Das Mitglied der christdemokratischen Parteienfamilie EVP hat zuletzt auch die staatliche Presseagentur Sloweniens STA massiv unter Druck gesetzt, indem Jansa finanzielle Zuwendungen strich. Seiner Ansicht nach berichtet die STA über ihn und seine Regierung nicht positiv genug. Die Agentur mit rund 100 Mitarbeitern kämpft seither - auch via Crowdfunding - ums Überleben.

Nicht nur für internationale Journalistenorganisationen befindet sich Sloweniens Regierung längst auf dem autoritären Weg von Ungarn und Polen.
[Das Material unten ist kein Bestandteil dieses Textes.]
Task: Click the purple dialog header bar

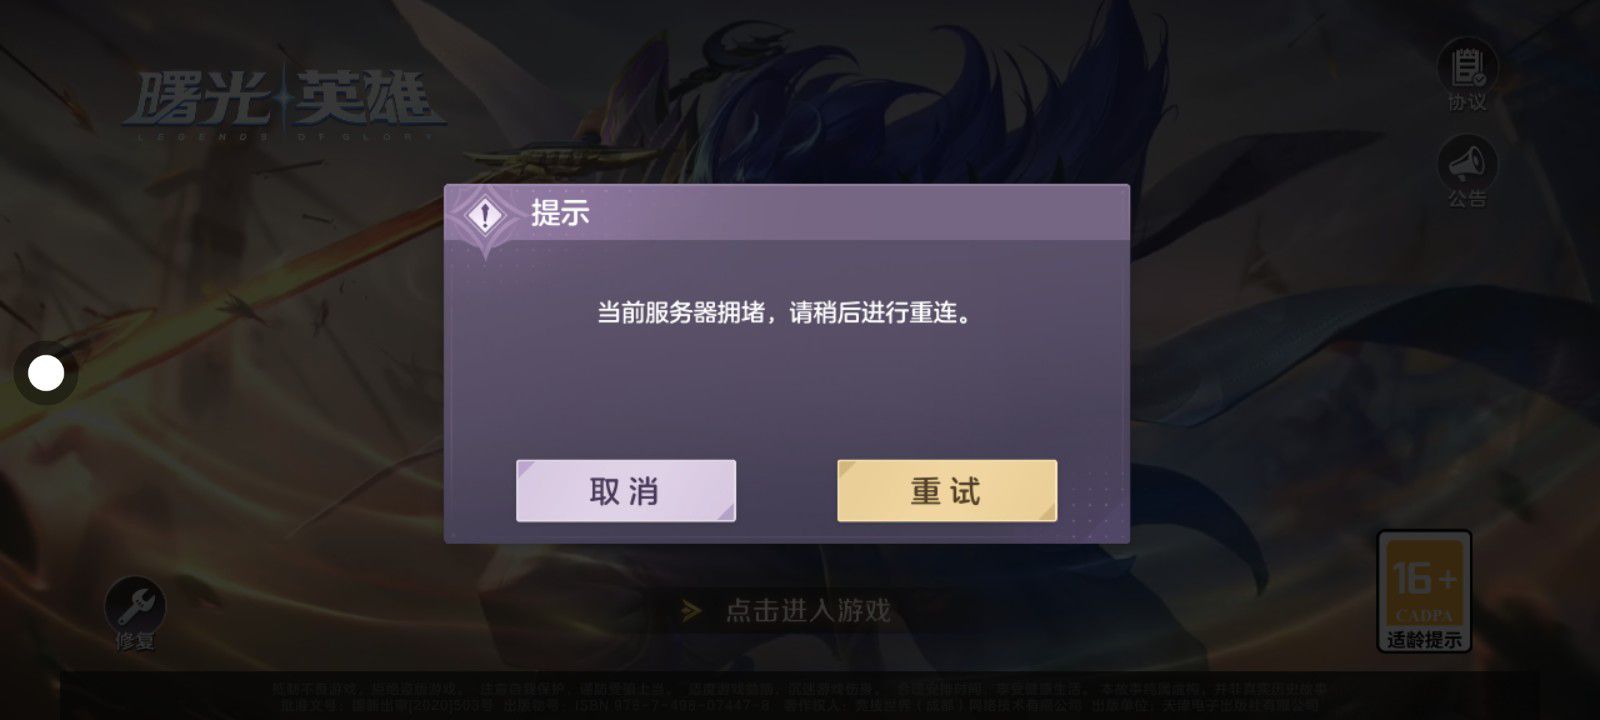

Daher kann Jansas Versprechen, die "europäischen Grundwerte" im nächsten Halbjahr zu verteidigen, nicht überzeugen. Als EU-Ratsvorsitzender will er sich für "eine glaubwürdige und sichere Europäische Union, die Sicherheit und Stabilität gewährleisten kann", einsetzen. Dazu soll auch ein Westbalkan-Gipfel in Slowenien stattfinden. Doch sein Kampf für ein stärkeres Europa wird von seltsamen außenpolitischen Alleingängen überschattet. So gratulierte er als einziger EU-Regierungschef im November 2020 nach den USA-Wahlen Donald Trump zu dessen vermeintlichem Sieg, mit viel Kritik an "Mainstream-Medien", die Fakten missachten würden.